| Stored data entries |
------------------------------------

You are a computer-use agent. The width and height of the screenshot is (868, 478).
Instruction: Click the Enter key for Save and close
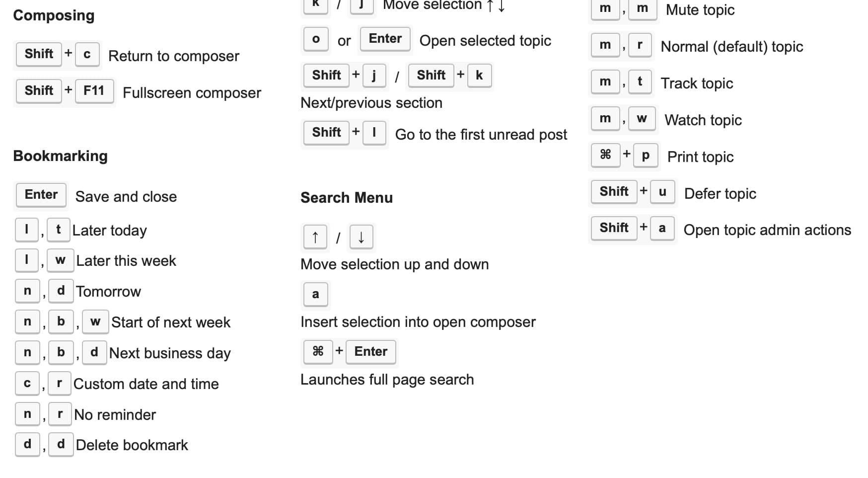click(41, 195)
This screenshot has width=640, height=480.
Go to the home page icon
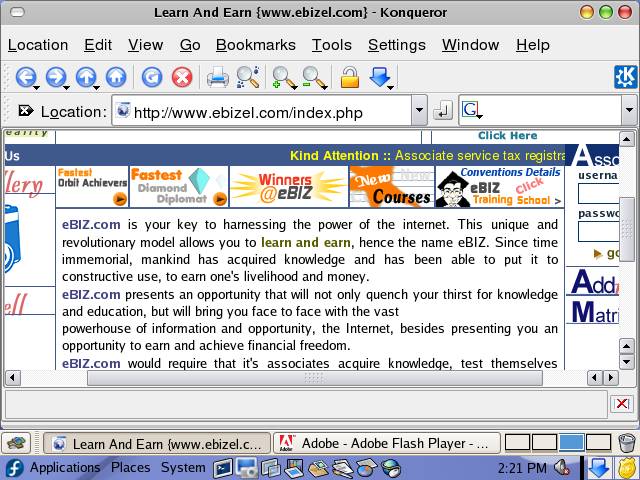click(116, 77)
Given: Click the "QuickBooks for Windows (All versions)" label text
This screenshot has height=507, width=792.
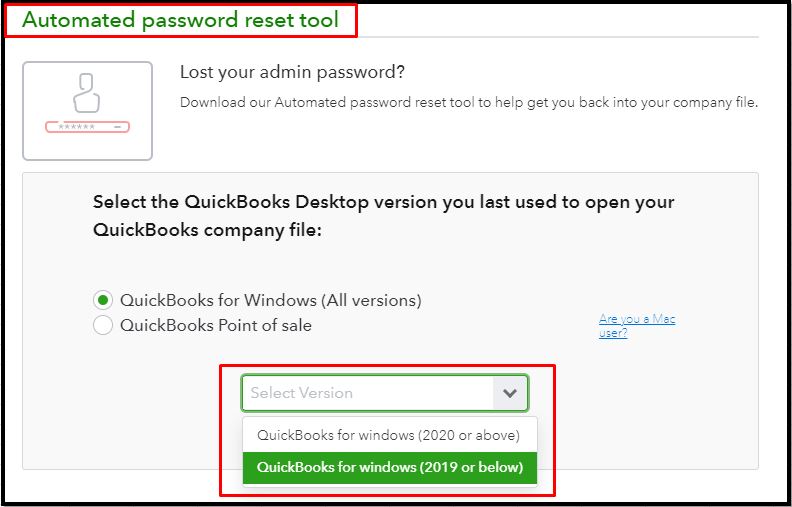Looking at the screenshot, I should [x=270, y=300].
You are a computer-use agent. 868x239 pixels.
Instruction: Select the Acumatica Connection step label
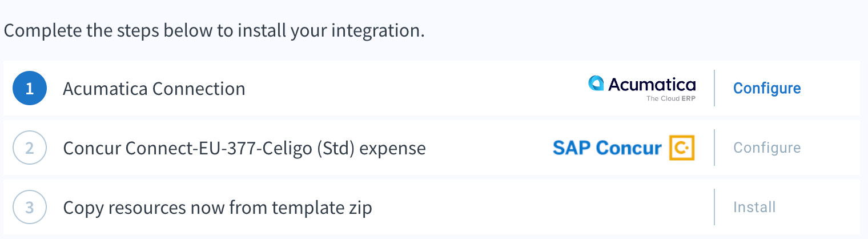pyautogui.click(x=154, y=89)
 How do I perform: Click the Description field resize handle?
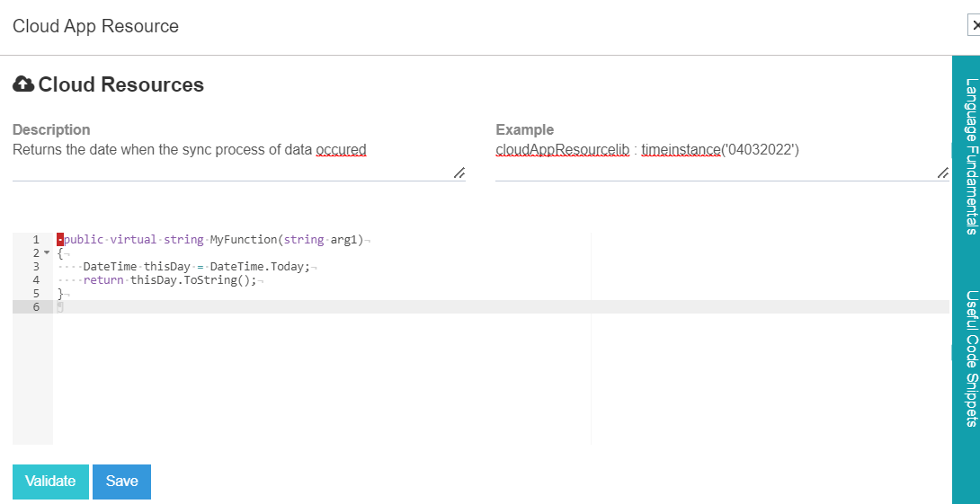pos(459,173)
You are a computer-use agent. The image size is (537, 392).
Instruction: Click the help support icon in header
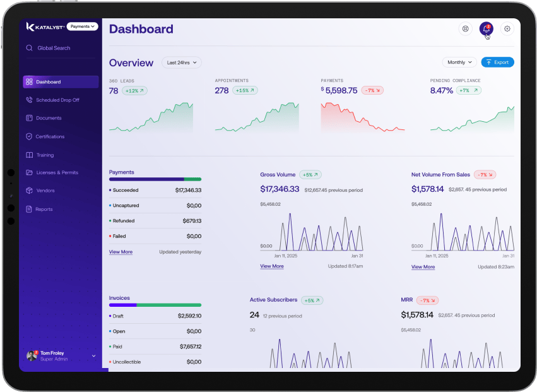pos(465,28)
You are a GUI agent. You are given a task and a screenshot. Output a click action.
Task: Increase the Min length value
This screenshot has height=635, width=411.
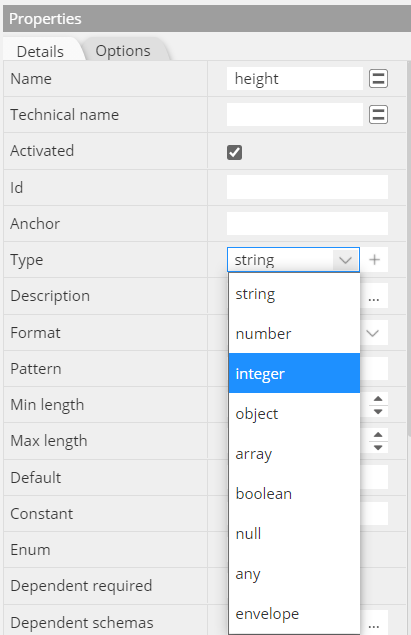(378, 399)
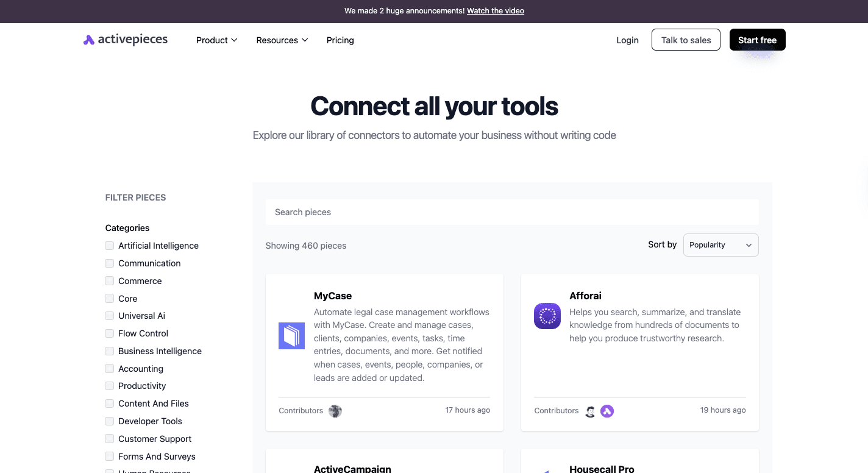
Task: Open the Sort by Popularity dropdown
Action: click(x=720, y=245)
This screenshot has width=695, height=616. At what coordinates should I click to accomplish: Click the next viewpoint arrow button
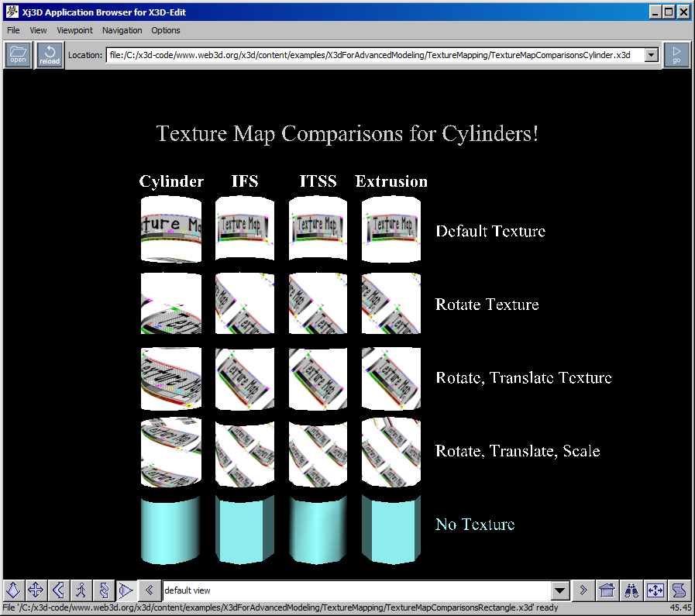coord(583,590)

------------------------------------

| Problem |
Retype every entry word for word, but do not carry over the pictures.

| Response area |
You are a computer-use agent. The width and height of the screenshot is (868, 478).
Instruction: Click the Enter key for Save and close
click(41, 195)
This screenshot has width=640, height=480.
Go to the home page icon
click(116, 77)
Given: Click the "QuickBooks for Windows (All versions)" label text
This screenshot has height=507, width=792.
Looking at the screenshot, I should [x=270, y=300].
You are a computer-use agent. 868x239 pixels.
Instruction: Select the Acumatica Connection step label
pyautogui.click(x=154, y=89)
 How do I perform: Click the Description field resize handle?
pos(459,173)
You are a computer-use agent. The image size is (537, 392).
Instruction: Click the help support icon in header
pos(465,28)
You are a GUI agent. You are given a task and a screenshot. Output a click action.
Task: Increase the Min length value
This screenshot has height=635, width=411.
(378, 399)
Task: Open the Sort by Popularity dropdown
Action: click(x=720, y=245)
This screenshot has width=695, height=616. At what coordinates should I click to accomplish: Click the next viewpoint arrow button
coord(583,590)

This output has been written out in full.